Chased the Big Bad Wolf – the biggest book sale in the world – in World Trade Center, Philippines last weekend and took home a basketful of books. One of them books is “The Most Haunted House,” written by Nicola Baxter and illustrated by June Goulding. It is a board story book for children with 3-D windows and a glow-in-the-dark front cover.
The story follows the narrator’s journey into an old mansion s/he finds within a churchyard in the middle of the night. In each of the pages the narrator describes the eerie parts of the house, from the front door, to the stairway leading “a creepy stone corridor”, up to a foul-smelling bedroom. The pictures, on the other hand, shows the different spooky creatures the narrator sees as s/he picks her/his way to the mansion; from sharp-toothed bats, to green-faced witches, smiling cats and rats, to Casper-like ghosts, and skeletons. The journey ends at the back of the room where the narrator finds “a curious cupboard.” S/he then urges the reader not to look because inside it is a monstrous creature “so impossibly ugly and terrifying.”

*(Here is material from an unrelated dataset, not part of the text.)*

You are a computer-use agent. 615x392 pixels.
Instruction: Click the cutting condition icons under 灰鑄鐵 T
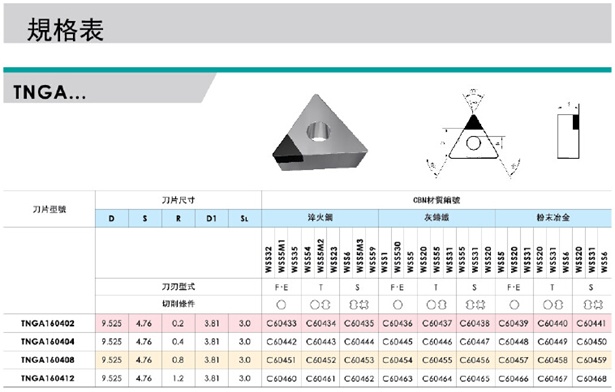coord(436,305)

True to its word, the 3-D cupboard reveals this most monstrous being ever. All the reader needs to do is look at the distorting mirror placed at the back of it. And there it is. . . The joke’s on you!
I think it is really a clever book! My 3-year old son and 4-year old niece love it sooo much, they ask me to read it to them over and over again. Although they cannot read YET and cannot understand the lengthy narration on the left side of each page, they sure understand the joke in it (with the help of my translation). I just love watching them scream and laugh at themselves when they open the door of the 3-D cupboard.
***On a serious note***
As an adult, I couldn’t help think about the double meaning of the joke. I mean, it only makes sense that you find yourself to be the most monstrous being in the end of the story because in real life, we are our own monsters. We have so many fears, but most of them were created in our minds. We are afraid of failure, but we doubt ourselves even before we start trying. We are afraid to be criticized by others, but we have criticized ourselves way before they do. We worry too much and over-analyze things that we don’t get to enjoy life as it is. We create our own monsters and make our world scarier than it actually is.
But too much on being serious! We already have too much seriousness in the world without the double meaning in this book. I think any reader can enjoy and love it even on the surface level. And I’m so glad to add it to our humble collection of books. It was of pure good luck that we found this needle in a haystack full of other fun, interactive, pop-up, pull-out, touch-and-feel, and most importantly, inexpensive board books for children.